Uccide la ex e si toglie la vita I corpi ritrovati dal figlio

Di nuovo. Come in una inarrestabile catena di sangue. Uomini che uccidono le donne, depressi, arrabbiati, tanto feroci quanto impotenti nel gestire un abbandono. Si parla ancora del Far West avvenuto l'altro ieri a Marina di Massa dove un uomo, Marco Loiola, 40 anni, ha ammazzato la moglie, madre di due bambini di 3 e dieci anni, ferito gravemente un amico di lei e poi si è sparato in bocca. Ieri in provincia di Lecce è successo di nuovo. Un uomo di Taurisano di 46 anni ha ucciso la moglie di 43, da cui si era separato, e poi si è ucciso. I corpi sono stati scoperti da uno dei tre figli all'interno di una Fiat Punto, nel garage dell'abitazione di via IV Novembre, in contrada San Donato di Taurisano, sulla strada per Casarano, dove la coppia viveva prima della separazione. Sul posto sono intervenuti i carabinieri della Compagnia di Casarano, i poliziotti del locale commissariato e i sanitari del 118, i quali non hanno potuto fare altro che constatare il decesso dei coniugi, nonché il pm di turno, Giovanni Gagliotta, che sta coordinando le indagini finalizzate a ricostruire la dinamica della tragedia. L'omicida si chiamava Francesco Capone, rivenditore di auto usate; lei Erika Ciurlia. Stando ai primi accertamenti degli investigatori, effettuati nel garage della casa, Capone avrebbe sparato alla donna un colpo di pistola e poi si sarebbe ucciso, puntandosi alla tempia la stessa arma, che è stata trovata a poca distanza dal suo corpo. La coppia, che si era separata da poco più di un mese, ha tre figli di 25, 18 e 9 anni.

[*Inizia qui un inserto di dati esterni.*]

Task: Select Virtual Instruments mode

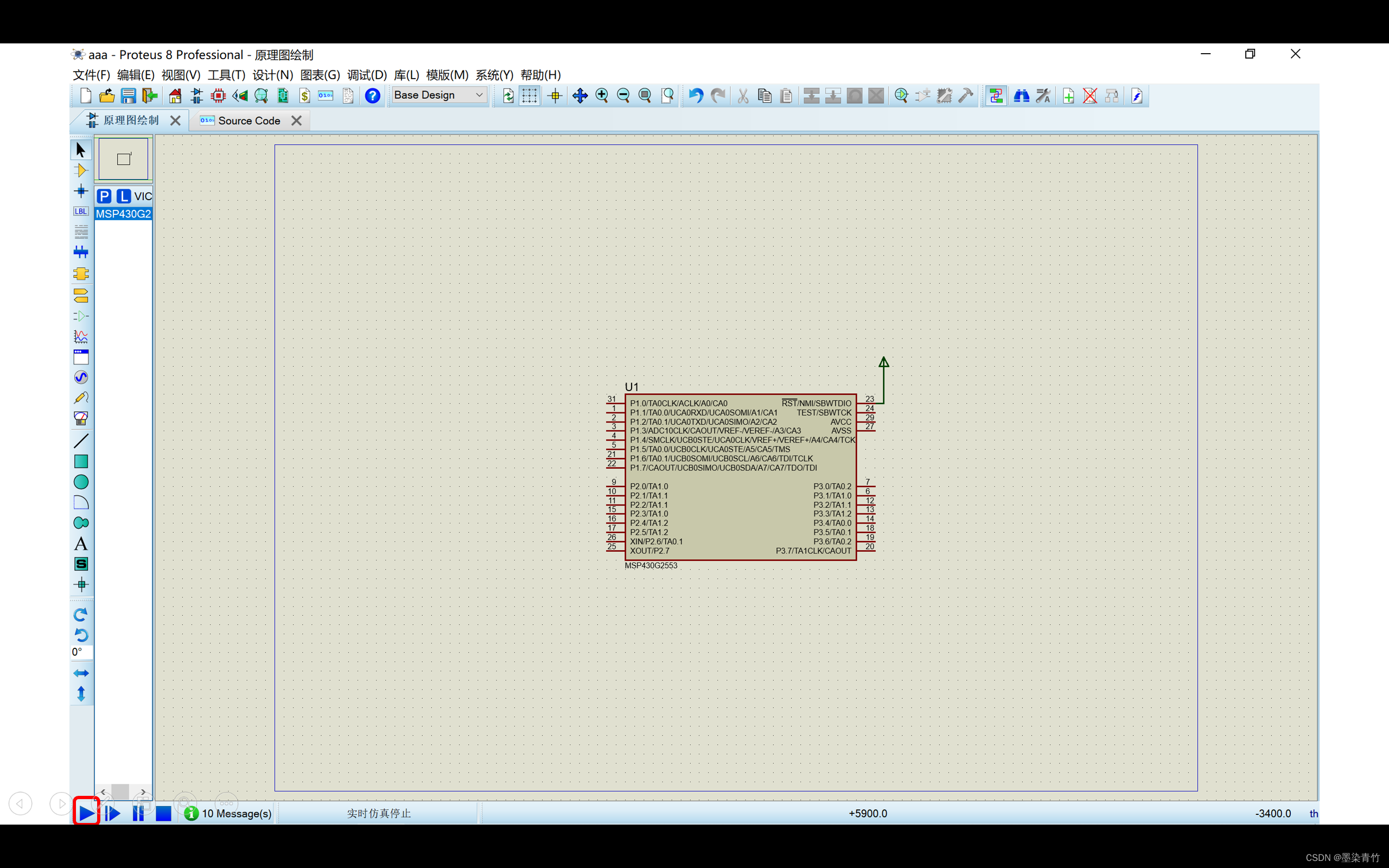Action: point(81,419)
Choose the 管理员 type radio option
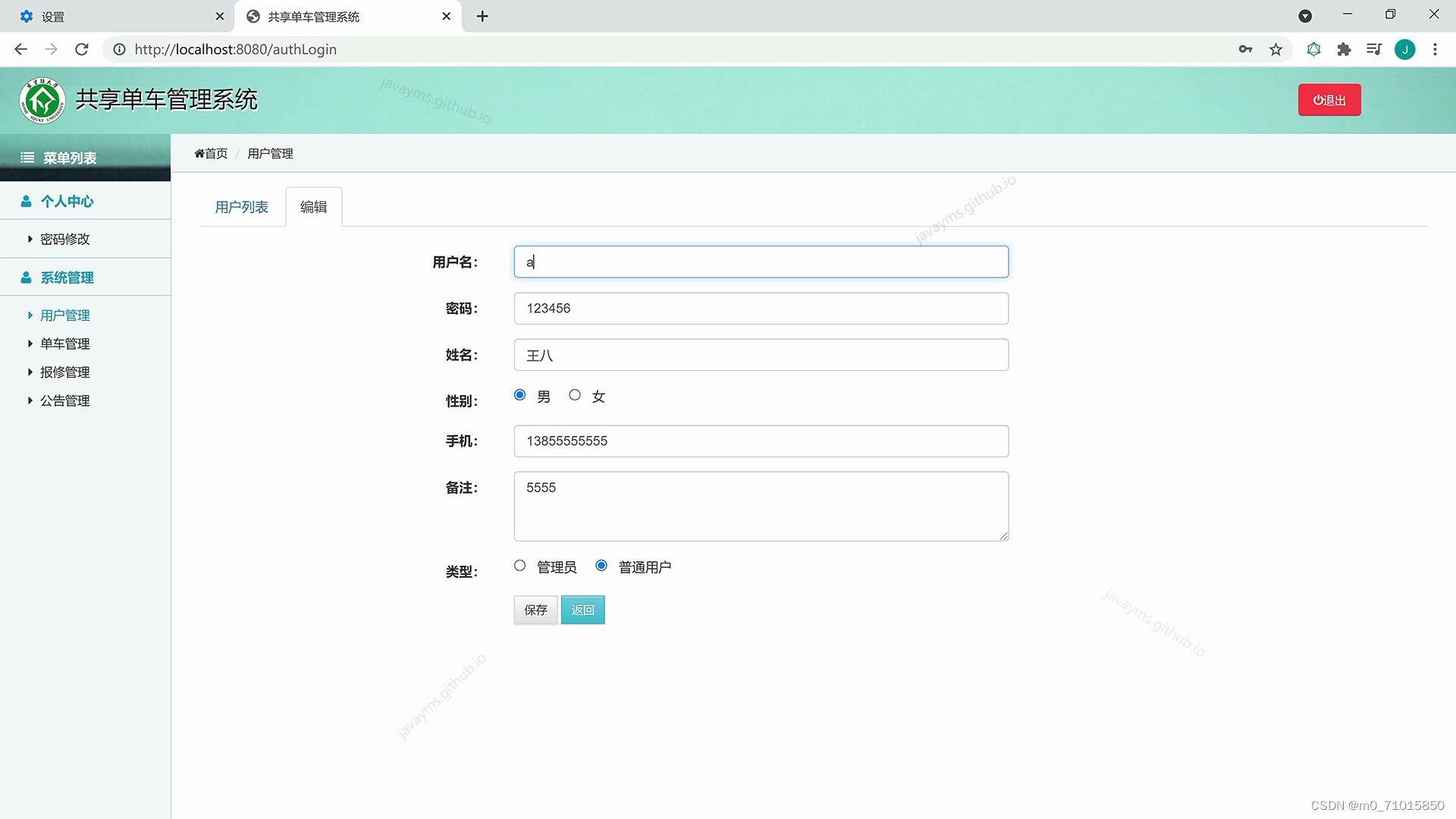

E ieri a Marina di Massa è stato il giorno del dolore e dello sconcerto. «Ho visto nascere il loro amore e li ho visti morire insieme»: parla Elisabetta Bellucci, titolare del ristorante dove Cristina Biagi è stata freddata. «Cristina - ricorda la donna - aveva 17 anni quando ha conosciuto Marco, qui nel mio bar; lei lavorava per noi. Erano giovanissimi. Si sono innamorati, sposati, hanno avuto due figlie, stavano insieme da 16 anni». «Marco era un ragazzo buono. La separazione per lui è stata disastrosa, non era più in sé; dava la colpa agli altri del loro amore finito». Riguardo a Salvatore Galdiero, l'uomo ferito gravemente da Loiola, Elisabetta Bellucci spiega che «è un cliente del bar, Marco ne era geloso perché lo vedeva aiutare Cristina ogni tanto al bancone; i due erano amici, si conoscevano soltanto da dicembre, non c'era nulla tra loro. Marco ha preso un abbaglio, ha cercato in tutti i modi di riportarla a casa e non riuscendoci l'ha uccisa».